Available records:
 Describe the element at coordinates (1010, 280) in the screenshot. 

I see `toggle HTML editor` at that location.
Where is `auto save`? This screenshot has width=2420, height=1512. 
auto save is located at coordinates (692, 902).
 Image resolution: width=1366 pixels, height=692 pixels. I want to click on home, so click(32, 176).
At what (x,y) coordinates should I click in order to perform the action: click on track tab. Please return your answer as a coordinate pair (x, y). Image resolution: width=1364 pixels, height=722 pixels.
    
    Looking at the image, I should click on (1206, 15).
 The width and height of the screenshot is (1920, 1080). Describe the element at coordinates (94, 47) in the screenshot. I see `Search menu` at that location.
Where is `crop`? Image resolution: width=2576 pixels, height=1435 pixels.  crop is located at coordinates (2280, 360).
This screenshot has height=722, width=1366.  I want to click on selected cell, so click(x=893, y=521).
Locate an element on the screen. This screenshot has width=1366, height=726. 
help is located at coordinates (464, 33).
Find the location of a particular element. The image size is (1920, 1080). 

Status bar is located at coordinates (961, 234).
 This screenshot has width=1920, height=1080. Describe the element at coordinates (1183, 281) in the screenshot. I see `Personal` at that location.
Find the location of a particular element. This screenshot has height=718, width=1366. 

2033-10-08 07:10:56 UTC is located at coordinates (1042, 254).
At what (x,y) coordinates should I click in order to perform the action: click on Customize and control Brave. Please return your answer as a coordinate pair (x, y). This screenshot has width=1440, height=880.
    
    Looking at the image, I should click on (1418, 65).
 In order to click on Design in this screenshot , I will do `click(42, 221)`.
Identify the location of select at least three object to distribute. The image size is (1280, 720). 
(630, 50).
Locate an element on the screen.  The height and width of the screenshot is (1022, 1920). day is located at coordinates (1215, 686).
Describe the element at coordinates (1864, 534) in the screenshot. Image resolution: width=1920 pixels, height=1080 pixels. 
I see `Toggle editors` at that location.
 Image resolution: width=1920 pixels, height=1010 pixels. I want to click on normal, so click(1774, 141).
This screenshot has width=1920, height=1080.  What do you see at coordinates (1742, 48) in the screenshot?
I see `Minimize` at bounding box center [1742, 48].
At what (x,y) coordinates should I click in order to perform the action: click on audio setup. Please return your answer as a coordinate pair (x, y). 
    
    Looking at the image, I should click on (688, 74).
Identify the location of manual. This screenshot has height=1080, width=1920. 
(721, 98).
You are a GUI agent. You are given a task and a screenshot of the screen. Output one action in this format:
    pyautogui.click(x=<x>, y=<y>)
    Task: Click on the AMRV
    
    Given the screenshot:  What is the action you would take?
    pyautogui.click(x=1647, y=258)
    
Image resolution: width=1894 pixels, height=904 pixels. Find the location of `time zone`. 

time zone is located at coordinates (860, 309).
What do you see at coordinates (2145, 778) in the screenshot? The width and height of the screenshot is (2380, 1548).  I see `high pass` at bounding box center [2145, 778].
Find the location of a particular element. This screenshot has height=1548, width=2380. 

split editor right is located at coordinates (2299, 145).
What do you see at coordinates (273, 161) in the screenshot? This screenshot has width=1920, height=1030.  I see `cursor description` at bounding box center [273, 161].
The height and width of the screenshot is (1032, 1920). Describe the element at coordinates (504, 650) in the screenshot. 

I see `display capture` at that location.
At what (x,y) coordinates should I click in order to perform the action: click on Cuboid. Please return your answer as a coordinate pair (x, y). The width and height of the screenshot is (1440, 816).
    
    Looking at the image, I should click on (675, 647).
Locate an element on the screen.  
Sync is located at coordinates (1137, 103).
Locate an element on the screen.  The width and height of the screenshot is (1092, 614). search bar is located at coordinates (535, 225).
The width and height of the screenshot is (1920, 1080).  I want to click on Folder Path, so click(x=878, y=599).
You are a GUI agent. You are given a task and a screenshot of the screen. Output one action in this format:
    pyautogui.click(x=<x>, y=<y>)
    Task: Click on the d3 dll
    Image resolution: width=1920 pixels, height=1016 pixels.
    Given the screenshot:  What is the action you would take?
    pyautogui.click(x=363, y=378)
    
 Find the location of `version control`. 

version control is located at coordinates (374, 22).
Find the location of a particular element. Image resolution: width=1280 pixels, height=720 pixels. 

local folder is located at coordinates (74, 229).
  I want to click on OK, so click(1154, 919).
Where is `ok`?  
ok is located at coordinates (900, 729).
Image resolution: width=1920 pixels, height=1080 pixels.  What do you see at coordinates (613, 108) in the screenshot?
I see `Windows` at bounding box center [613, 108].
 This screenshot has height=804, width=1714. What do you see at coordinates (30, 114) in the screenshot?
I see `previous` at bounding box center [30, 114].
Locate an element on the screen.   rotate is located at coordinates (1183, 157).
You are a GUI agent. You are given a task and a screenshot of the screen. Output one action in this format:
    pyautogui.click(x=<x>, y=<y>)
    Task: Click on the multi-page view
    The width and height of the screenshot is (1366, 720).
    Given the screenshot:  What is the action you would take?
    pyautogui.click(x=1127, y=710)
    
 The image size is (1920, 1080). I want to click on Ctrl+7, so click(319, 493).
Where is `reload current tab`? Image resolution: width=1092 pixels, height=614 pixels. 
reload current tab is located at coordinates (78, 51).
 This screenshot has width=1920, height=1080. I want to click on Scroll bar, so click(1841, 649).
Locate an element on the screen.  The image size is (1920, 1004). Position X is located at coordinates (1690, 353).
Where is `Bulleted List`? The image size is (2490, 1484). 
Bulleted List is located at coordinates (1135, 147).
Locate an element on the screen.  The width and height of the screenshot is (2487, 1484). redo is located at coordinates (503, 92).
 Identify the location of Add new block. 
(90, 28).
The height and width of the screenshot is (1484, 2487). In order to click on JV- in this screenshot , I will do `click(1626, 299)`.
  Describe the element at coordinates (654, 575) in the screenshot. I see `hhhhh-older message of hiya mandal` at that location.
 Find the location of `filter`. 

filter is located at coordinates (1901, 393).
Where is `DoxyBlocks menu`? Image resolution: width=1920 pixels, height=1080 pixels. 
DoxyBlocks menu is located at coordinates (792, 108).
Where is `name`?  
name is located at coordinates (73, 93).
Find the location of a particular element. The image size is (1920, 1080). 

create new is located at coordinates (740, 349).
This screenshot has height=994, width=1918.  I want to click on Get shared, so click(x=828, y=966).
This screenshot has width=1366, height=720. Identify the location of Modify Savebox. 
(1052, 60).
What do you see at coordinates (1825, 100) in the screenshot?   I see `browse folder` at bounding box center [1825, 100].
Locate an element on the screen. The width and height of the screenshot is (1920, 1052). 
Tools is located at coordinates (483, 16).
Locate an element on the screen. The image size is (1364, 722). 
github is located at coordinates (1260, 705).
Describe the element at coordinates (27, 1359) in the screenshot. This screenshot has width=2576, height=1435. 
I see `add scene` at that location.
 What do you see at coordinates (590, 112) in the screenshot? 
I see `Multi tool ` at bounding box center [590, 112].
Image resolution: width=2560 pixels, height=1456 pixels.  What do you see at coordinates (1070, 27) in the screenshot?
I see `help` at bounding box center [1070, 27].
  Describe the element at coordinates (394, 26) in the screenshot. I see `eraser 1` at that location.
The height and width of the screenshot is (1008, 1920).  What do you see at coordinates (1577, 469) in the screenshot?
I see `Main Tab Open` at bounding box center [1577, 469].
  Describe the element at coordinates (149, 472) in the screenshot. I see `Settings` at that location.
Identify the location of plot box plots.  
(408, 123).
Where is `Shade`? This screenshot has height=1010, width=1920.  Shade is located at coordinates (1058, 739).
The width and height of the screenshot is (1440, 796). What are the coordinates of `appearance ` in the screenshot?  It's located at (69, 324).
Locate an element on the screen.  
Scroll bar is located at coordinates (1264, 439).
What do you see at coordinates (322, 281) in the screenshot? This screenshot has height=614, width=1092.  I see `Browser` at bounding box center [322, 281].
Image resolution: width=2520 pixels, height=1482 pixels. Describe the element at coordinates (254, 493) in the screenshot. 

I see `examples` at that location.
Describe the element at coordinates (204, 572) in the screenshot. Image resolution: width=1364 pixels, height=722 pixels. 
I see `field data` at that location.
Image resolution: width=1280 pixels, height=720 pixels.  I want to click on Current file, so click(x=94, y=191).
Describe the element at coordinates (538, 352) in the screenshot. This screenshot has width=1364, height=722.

Task details: Format the lines above as a JSON list of strings, one string per line and with blank lines omitted. Begin with the line containing "Describe the element at coordinates (27, 1359)" and end with the line containing "coordinates (1058, 739).".

Right answer:
[
  "Describe the element at coordinates (27, 1359) in the screenshot. This screenshot has width=2576, height=1435. ",
  "I see `add scene` at that location.",
  " What do you see at coordinates (590, 112) in the screenshot? ",
  "I see `Multi tool ` at bounding box center [590, 112].",
  "Image resolution: width=2560 pixels, height=1456 pixels.  What do you see at coordinates (1070, 27) in the screenshot?",
  "I see `help` at bounding box center [1070, 27].",
  "  Describe the element at coordinates (394, 26) in the screenshot. I see `eraser 1` at that location.",
  "The height and width of the screenshot is (1008, 1920).  What do you see at coordinates (1577, 469) in the screenshot?",
  "I see `Main Tab Open` at bounding box center [1577, 469].",
  "  Describe the element at coordinates (149, 472) in the screenshot. I see `Settings` at that location.",
  "Identify the location of plot box plots.  ",
  "(408, 123).",
  "Where is `Shade`? This screenshot has height=1010, width=1920.  Shade is located at coordinates (1058, 739)."
]